▸ **Stored items**:
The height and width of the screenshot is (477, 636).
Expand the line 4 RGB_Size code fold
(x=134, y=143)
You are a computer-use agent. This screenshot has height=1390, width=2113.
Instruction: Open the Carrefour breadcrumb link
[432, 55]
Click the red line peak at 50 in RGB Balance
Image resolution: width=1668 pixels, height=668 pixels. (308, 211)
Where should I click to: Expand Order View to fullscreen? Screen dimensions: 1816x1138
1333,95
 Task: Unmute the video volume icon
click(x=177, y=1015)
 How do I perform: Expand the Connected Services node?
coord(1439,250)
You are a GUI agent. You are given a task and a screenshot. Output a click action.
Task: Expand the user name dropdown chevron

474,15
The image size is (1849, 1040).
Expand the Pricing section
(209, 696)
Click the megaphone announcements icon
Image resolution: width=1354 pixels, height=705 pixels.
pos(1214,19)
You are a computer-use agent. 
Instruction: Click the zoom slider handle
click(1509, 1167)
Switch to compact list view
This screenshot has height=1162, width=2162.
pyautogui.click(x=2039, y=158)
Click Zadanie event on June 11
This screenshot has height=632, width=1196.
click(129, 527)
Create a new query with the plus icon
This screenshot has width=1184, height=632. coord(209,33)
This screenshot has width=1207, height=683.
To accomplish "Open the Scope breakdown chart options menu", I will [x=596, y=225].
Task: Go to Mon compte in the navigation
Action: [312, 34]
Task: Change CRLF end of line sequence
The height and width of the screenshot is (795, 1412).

▸ **WHAT THE TASK REQUIRES**:
All entries given above are to be printed again exactly.

▸ **SOLUTION TO THIS TASK**:
The height and width of the screenshot is (477, 636).
Expand the line 4 RGB_Size code fold
(x=134, y=143)
You are a computer-use agent. This screenshot has height=1390, width=2113.
Instruction: Open the Carrefour breadcrumb link
[432, 55]
Click the red line peak at 50 in RGB Balance
Image resolution: width=1668 pixels, height=668 pixels. (308, 211)
Where should I click to: Expand Order View to fullscreen? Screen dimensions: 1816x1138
1333,95
 Task: Unmute the video volume icon
click(x=177, y=1015)
 How do I perform: Expand the Connected Services node?
coord(1439,250)
You are a GUI agent. You are given a task and a screenshot. Output a click action.
Task: Expand the user name dropdown chevron

474,15
The image size is (1849, 1040).
Expand the Pricing section
(209, 696)
Click the megaphone announcements icon
Image resolution: width=1354 pixels, height=705 pixels.
pos(1214,19)
You are a computer-use agent. 
Instruction: Click the zoom slider handle
click(1509, 1167)
Switch to compact list view
This screenshot has height=1162, width=2162.
pyautogui.click(x=2039, y=158)
Click Zadanie event on June 11
This screenshot has height=632, width=1196.
click(129, 527)
Create a new query with the plus icon
This screenshot has width=1184, height=632. coord(209,33)
This screenshot has width=1207, height=683.
To accomplish "Open the Scope breakdown chart options menu", I will [x=596, y=225].
Task: Go to Mon compte in the navigation
Action: [312, 34]
Task: Change CRLF end of line sequence
The height and width of the screenshot is (795, 1412).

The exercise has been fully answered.